**Part of a data file**
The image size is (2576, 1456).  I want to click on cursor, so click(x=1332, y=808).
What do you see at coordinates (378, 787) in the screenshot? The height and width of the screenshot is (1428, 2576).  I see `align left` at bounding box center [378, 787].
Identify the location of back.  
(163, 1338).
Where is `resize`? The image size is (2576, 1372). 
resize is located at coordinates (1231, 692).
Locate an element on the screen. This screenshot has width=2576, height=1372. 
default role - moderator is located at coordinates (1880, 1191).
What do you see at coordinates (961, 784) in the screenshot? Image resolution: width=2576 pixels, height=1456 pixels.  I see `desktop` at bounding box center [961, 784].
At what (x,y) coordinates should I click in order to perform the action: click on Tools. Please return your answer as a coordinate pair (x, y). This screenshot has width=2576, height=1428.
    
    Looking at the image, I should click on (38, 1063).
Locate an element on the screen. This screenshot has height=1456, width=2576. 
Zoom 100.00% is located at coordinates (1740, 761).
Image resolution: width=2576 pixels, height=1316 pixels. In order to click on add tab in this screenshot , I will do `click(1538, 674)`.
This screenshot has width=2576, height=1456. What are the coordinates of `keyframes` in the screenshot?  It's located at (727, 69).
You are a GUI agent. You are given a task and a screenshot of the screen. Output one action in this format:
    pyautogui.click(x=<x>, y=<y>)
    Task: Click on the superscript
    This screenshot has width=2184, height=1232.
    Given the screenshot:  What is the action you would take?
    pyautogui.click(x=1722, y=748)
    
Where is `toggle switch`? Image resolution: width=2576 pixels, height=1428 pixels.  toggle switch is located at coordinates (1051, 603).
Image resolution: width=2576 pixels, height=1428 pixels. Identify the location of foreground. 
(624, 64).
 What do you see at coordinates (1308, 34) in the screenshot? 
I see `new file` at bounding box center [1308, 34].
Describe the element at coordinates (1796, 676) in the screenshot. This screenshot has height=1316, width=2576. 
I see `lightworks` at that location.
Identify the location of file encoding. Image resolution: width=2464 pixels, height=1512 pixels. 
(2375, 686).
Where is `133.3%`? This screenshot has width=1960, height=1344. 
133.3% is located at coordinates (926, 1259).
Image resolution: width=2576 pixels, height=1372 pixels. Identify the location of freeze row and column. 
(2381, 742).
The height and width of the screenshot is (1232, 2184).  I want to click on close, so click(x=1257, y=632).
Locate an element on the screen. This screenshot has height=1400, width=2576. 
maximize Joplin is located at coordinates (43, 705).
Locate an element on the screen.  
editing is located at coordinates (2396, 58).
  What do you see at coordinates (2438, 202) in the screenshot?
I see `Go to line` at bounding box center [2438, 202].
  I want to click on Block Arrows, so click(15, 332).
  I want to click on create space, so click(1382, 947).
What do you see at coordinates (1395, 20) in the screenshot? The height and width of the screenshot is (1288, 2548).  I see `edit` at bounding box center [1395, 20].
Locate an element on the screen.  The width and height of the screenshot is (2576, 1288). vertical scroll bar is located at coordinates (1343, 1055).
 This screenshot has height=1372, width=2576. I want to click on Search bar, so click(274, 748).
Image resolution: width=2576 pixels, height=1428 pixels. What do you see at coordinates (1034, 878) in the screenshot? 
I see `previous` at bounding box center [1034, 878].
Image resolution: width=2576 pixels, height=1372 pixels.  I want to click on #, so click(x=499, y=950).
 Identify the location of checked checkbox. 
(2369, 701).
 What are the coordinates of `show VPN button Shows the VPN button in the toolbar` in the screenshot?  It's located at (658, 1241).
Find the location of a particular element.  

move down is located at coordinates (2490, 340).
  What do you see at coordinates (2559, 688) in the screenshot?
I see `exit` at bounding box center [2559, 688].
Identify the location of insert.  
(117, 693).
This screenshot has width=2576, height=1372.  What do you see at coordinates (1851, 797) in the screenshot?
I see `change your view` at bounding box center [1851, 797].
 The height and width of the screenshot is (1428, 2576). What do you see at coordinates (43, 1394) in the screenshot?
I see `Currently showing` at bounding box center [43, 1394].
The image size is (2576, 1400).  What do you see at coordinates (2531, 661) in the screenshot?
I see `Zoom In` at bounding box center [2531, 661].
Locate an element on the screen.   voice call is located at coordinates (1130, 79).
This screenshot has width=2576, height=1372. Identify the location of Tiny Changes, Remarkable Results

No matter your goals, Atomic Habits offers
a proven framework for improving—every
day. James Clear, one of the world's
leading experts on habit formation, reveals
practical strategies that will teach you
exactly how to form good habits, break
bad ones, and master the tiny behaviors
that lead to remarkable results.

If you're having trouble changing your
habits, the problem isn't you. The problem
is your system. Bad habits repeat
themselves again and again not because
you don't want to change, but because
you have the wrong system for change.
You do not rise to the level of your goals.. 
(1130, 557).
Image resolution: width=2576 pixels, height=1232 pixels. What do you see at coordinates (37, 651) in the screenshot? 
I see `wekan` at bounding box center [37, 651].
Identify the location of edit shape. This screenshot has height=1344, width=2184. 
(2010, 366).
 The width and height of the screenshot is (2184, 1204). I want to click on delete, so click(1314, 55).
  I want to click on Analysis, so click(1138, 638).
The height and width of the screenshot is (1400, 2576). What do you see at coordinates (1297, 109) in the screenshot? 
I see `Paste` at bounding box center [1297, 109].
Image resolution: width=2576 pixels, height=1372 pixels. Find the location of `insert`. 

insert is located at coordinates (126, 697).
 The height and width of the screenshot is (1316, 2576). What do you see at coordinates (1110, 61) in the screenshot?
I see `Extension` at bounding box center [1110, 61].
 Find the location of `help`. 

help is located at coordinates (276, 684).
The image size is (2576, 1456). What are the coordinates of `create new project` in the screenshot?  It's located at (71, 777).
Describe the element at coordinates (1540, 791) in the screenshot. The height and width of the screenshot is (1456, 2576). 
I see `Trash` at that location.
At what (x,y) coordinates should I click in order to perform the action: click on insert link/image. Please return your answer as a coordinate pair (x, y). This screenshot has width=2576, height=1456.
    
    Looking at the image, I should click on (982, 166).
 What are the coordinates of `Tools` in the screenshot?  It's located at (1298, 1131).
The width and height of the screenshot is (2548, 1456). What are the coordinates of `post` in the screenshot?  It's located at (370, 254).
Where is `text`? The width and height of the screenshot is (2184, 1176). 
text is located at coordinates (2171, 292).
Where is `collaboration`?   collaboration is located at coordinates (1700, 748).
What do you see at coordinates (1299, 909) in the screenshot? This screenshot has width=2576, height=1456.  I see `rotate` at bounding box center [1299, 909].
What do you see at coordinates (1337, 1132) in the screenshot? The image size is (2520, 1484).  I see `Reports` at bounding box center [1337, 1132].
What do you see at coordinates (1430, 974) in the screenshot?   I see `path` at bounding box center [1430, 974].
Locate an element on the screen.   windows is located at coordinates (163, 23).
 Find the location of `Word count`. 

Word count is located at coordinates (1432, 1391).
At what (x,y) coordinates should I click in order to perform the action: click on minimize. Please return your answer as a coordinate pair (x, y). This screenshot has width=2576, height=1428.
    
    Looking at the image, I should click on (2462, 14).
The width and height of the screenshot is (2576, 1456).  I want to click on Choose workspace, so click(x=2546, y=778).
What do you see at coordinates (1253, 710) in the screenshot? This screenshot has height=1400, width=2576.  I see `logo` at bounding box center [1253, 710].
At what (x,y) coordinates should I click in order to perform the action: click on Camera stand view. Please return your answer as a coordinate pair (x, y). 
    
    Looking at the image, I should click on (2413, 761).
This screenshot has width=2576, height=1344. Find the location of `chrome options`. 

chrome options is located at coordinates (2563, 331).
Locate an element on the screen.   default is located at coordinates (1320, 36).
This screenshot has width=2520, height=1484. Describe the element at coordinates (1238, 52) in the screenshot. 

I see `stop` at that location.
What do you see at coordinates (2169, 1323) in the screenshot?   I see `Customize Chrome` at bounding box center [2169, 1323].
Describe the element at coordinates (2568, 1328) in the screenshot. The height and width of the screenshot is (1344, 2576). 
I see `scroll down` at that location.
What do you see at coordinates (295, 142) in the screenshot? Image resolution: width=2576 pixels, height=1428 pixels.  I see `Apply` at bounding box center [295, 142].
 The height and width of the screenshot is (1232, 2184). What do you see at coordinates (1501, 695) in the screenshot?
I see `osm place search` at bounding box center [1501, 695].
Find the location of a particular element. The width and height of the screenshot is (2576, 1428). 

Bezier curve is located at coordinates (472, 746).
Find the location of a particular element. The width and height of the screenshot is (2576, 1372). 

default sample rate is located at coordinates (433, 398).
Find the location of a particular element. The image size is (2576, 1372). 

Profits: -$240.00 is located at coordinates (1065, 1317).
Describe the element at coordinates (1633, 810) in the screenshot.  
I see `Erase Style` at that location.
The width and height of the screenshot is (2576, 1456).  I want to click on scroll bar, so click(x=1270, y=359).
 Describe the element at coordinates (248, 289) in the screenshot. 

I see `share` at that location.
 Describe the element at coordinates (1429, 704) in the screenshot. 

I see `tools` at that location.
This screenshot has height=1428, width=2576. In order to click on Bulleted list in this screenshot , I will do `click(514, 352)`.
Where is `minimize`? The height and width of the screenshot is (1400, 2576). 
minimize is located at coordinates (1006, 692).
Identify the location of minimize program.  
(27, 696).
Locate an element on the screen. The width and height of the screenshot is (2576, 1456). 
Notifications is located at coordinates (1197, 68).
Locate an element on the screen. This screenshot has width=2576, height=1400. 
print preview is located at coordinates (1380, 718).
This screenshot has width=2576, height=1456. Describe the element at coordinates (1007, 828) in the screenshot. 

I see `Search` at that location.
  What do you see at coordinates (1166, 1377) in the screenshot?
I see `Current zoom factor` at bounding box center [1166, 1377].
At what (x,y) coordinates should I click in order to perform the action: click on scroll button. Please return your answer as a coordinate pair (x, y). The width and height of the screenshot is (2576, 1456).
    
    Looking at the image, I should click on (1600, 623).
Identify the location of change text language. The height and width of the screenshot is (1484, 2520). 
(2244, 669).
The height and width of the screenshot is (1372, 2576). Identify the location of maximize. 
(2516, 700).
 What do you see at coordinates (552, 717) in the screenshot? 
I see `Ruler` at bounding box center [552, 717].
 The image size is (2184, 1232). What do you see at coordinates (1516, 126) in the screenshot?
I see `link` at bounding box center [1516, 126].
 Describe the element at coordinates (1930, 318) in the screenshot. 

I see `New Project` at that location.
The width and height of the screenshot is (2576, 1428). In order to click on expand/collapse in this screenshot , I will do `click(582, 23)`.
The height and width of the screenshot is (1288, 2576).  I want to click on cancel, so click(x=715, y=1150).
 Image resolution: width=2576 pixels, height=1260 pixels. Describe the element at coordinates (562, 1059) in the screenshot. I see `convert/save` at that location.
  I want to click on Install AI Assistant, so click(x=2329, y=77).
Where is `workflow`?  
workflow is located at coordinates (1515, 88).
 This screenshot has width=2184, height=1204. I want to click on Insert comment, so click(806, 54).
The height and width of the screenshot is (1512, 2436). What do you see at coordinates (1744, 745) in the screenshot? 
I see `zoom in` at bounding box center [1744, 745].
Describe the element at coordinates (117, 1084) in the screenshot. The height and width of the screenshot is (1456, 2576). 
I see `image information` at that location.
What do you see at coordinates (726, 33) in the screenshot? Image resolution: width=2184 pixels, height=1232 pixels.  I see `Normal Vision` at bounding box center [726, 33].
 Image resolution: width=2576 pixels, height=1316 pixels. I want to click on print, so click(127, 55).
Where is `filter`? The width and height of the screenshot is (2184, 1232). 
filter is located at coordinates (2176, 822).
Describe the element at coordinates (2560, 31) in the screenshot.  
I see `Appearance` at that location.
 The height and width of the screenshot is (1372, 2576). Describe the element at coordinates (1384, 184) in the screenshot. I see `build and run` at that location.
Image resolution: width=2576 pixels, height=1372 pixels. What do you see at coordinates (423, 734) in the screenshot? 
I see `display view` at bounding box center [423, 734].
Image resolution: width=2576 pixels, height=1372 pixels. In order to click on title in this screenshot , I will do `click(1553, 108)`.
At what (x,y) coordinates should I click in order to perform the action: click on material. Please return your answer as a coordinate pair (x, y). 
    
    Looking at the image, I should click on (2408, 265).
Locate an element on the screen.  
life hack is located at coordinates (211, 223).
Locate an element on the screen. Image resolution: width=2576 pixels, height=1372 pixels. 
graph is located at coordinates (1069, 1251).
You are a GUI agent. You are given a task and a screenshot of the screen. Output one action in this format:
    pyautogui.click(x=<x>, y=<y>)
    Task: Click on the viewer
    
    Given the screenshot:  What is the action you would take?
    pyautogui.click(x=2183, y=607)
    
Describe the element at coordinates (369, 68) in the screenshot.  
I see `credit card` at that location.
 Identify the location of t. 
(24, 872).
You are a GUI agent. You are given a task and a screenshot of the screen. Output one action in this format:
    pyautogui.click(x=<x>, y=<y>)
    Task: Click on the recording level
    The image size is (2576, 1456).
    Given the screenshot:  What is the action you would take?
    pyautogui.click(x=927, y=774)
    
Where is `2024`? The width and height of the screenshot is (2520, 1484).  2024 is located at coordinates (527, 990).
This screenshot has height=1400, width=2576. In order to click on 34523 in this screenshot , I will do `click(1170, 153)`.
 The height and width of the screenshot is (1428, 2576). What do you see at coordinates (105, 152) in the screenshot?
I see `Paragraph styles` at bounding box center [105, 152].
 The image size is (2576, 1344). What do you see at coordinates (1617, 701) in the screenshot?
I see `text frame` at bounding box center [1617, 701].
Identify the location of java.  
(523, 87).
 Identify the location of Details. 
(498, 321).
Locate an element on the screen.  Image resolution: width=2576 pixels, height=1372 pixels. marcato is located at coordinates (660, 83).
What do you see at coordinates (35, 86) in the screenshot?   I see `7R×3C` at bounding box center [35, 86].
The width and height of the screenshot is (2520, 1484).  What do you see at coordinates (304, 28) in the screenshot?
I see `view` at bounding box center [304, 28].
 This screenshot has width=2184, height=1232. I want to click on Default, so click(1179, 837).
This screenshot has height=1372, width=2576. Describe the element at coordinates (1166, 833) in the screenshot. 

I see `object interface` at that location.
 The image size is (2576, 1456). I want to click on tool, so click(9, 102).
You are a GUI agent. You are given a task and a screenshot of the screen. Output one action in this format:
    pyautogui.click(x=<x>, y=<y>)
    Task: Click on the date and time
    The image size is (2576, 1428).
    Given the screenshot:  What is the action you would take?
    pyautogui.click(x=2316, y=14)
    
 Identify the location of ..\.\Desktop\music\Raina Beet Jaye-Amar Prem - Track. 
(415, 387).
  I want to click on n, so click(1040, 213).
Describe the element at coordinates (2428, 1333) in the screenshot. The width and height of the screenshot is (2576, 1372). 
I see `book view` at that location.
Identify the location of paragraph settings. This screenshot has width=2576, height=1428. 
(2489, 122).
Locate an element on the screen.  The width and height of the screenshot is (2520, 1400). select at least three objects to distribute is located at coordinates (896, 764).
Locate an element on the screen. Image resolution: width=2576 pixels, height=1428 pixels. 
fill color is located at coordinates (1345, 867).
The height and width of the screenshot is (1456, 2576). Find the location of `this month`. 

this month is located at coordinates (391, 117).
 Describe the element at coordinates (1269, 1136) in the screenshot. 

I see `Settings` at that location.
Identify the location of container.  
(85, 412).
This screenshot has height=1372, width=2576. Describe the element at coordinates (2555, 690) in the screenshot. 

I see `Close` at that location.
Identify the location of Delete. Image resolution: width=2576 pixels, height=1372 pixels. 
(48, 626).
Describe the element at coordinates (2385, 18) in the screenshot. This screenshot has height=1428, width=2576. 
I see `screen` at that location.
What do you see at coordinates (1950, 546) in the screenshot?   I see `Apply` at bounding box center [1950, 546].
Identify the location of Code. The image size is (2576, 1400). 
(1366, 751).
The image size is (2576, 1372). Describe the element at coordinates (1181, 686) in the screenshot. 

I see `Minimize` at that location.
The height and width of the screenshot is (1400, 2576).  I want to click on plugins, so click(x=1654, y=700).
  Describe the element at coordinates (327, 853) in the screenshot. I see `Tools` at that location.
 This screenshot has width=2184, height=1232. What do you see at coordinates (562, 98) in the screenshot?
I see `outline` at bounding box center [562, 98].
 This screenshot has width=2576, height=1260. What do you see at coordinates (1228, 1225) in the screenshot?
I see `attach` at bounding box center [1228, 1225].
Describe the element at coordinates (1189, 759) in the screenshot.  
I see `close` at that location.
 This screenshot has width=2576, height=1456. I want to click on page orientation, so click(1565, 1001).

**What you need to do**
Arrange the rows from the line containing "Describe the element at coordinates (2560, 31)" through the line containing "The height and width of the screenshot is (1372, 2576). Describe" as a numbered list, omitting blank lines.

**Task result**
1. Describe the element at coordinates (2560, 31) in the screenshot.  
2. I see `Appearance` at that location.
3.  The height and width of the screenshot is (1372, 2576). Describe the element at coordinates (1384, 184) in the screenshot. I see `build and run` at that location.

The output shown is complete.